“The FIDO certification standard uses phishing-resistant biometric or physical key sign-in methods, thereby reducing threats from malicious sources.”
Android, the world’s most popular operating system, has now been certified by the FIDO Alliance. The OS now bears FIDO2 certification, which brings password-less authentication and sign-in standards to apps and websites running on the Android operating system. Any compatible device, running on Android Nougat 7.0 and above, will be certified with the FIDO2 standard automatically or through an upcoming Google Play Services update.
With this update, devices will be able to use elements such as biometric data stored in devices, and/or physical FIDO certification keys, to securely sign in to services such as banking, emails and more. For service providers that run applications and websites, all that is required is a simple API call integration into the code base, to ensure FIDO2 certification compatibility with eligible Android powered devices.
Christiaan Brand, product manager at Google, said in a statement, “Google has long worked with the FIDO Alliance and W3C to standardize FIDO2 protocols, which give any application the ability to move beyond password authentication while offering protection against phishing attacks. Today’s announcement of FIDO2 certification for Android (gives) our partners and developers a standardized way to access secure keystores across devices, both in market already as well as forthcoming models, in order to build convenient biometric controls for users.“
Alongside individual apps, the browsers that already support the FIDO2 certification standard include Google Chrome, Mozilla Firefox and Microsoft Edge, with the surprising exclusion of Opera.
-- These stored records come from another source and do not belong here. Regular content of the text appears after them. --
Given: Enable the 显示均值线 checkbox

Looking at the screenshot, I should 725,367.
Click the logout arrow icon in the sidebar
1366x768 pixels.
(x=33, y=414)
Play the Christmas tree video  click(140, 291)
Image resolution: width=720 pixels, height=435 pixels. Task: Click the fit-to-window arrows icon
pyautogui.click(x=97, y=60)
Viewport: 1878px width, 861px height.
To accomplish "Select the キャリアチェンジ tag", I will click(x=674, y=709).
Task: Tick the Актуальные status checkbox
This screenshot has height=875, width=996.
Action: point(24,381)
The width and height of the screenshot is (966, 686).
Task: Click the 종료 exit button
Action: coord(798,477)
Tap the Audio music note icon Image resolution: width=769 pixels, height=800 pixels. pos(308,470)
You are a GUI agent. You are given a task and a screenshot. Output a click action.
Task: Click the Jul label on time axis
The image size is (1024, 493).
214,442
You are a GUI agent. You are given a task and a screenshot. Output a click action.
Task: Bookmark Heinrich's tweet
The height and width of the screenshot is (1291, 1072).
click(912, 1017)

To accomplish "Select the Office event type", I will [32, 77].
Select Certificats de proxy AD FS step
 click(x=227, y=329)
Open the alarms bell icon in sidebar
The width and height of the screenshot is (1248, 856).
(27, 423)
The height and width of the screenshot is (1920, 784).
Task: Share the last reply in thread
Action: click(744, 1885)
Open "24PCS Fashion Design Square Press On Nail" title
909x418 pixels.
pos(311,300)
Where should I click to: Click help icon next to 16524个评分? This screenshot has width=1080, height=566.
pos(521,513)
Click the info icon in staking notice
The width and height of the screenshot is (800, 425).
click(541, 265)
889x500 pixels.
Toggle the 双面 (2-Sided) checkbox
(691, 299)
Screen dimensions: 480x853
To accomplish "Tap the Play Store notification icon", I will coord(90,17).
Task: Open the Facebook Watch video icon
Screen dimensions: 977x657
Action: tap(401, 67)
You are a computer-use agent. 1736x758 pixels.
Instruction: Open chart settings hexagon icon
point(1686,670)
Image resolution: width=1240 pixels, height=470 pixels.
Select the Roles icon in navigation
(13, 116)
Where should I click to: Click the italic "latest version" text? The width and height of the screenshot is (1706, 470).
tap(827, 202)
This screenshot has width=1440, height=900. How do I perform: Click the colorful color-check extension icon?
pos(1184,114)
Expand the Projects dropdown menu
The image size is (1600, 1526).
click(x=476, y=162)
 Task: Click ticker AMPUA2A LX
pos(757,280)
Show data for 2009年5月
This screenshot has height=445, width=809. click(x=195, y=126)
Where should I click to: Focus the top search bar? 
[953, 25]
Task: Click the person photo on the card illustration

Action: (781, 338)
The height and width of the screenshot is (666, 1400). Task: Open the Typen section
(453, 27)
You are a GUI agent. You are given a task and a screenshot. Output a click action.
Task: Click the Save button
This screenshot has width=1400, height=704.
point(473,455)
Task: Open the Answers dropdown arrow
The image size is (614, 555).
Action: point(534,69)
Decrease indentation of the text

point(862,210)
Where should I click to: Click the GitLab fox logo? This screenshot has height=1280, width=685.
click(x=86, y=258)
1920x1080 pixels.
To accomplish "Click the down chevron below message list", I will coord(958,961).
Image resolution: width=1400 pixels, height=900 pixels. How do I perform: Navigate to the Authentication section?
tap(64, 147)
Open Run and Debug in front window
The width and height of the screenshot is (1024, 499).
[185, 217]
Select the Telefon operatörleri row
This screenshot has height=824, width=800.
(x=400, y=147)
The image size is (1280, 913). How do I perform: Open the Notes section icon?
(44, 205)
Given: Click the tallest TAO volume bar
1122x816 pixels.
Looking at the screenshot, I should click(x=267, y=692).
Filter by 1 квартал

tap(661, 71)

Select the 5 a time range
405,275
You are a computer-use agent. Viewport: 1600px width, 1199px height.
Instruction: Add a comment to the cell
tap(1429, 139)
The primary aim of the FIDO certification standard is to bypass the password-based login procedures, which are leading to increasing amounts of vulnerability and probability of phishing attacks. Massive data breaches have been reported through traditional login methods, and the FIDO2 certification entirely bypasses the key exchange procedure of login.
It remains to be seen how quickly is the standard adopted by Android’s most notable service providers. Once adopted, it can significantly change the overall login experience for users, while making the OS safer than before.